__WHAT THIS TASK INVOLVES__
Your output must be the line containing "Instruction: Select Save in the menu" followed by every later line in the entries below, all copied exactly.

━━ TASK INPUT ━━

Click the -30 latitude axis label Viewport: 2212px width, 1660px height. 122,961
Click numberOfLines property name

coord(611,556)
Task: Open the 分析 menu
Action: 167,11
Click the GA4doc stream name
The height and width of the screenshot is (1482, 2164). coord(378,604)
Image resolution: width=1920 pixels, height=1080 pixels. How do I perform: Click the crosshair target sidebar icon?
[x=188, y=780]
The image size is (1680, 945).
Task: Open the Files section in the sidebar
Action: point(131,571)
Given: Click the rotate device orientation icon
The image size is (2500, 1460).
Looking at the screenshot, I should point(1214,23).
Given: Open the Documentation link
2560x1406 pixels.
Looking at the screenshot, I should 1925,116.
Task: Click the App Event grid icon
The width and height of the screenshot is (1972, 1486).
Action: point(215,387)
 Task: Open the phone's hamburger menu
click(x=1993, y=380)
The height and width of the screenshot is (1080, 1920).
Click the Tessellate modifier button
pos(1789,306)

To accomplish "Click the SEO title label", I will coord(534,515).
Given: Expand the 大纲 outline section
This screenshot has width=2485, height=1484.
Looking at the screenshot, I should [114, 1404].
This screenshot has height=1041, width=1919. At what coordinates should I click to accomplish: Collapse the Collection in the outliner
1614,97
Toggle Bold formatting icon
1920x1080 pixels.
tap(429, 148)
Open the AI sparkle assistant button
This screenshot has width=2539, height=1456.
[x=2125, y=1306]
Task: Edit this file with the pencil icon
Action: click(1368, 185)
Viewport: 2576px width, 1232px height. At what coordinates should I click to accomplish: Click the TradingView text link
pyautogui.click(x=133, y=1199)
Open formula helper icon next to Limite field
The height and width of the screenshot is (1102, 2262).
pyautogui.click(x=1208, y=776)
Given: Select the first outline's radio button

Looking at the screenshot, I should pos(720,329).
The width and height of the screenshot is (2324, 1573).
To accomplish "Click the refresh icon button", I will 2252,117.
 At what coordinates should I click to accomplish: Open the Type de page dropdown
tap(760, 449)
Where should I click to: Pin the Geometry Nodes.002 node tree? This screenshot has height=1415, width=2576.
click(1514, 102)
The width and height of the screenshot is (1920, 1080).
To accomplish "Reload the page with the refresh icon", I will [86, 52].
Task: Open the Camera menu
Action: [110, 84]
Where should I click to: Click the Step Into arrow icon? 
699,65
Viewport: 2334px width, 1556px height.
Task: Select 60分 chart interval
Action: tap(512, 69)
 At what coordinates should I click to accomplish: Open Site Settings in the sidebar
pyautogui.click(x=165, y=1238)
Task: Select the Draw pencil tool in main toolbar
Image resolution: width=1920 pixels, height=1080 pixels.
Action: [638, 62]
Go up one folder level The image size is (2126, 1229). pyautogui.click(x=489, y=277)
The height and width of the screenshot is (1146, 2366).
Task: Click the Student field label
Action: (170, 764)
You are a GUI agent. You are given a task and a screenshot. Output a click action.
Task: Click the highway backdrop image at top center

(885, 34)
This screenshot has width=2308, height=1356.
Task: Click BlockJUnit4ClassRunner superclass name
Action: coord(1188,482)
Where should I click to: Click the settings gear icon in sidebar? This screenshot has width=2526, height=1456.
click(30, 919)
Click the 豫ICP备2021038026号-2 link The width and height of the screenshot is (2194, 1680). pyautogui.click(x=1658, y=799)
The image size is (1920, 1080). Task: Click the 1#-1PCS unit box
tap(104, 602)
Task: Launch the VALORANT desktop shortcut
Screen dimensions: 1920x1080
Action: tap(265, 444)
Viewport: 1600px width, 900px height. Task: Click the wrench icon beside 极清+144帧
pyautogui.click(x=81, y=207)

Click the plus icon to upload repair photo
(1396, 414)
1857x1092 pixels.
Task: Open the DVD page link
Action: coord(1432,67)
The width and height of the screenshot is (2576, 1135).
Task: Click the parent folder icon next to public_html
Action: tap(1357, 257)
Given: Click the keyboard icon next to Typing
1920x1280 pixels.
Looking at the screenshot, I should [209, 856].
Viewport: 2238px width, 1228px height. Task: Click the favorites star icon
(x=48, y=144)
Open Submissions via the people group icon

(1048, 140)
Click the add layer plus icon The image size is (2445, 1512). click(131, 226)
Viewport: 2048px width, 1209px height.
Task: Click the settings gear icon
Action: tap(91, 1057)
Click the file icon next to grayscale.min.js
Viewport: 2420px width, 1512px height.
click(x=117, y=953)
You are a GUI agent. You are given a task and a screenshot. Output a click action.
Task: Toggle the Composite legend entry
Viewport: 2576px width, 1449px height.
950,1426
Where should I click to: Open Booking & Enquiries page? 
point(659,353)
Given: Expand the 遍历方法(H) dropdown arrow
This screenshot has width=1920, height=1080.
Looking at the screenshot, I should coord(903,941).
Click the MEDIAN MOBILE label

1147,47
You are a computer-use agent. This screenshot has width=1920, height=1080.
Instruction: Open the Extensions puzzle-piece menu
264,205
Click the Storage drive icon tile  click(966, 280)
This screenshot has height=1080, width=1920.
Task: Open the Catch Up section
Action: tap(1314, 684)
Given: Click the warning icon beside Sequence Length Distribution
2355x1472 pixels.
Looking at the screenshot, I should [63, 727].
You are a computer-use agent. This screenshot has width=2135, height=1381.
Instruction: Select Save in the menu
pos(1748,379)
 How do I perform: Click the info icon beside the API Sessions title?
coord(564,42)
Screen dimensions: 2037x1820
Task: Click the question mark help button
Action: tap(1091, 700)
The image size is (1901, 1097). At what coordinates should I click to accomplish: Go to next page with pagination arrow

━━━

__RESULT FOR THIS EXERCISE__
Instruction: Select Save in the menu
pos(1748,379)
 How do I perform: Click the info icon beside the API Sessions title?
coord(564,42)
Screen dimensions: 2037x1820
Task: Click the question mark help button
Action: tap(1091, 700)
The image size is (1901, 1097). At what coordinates should I click to accomplish: Go to next page with pagination arrow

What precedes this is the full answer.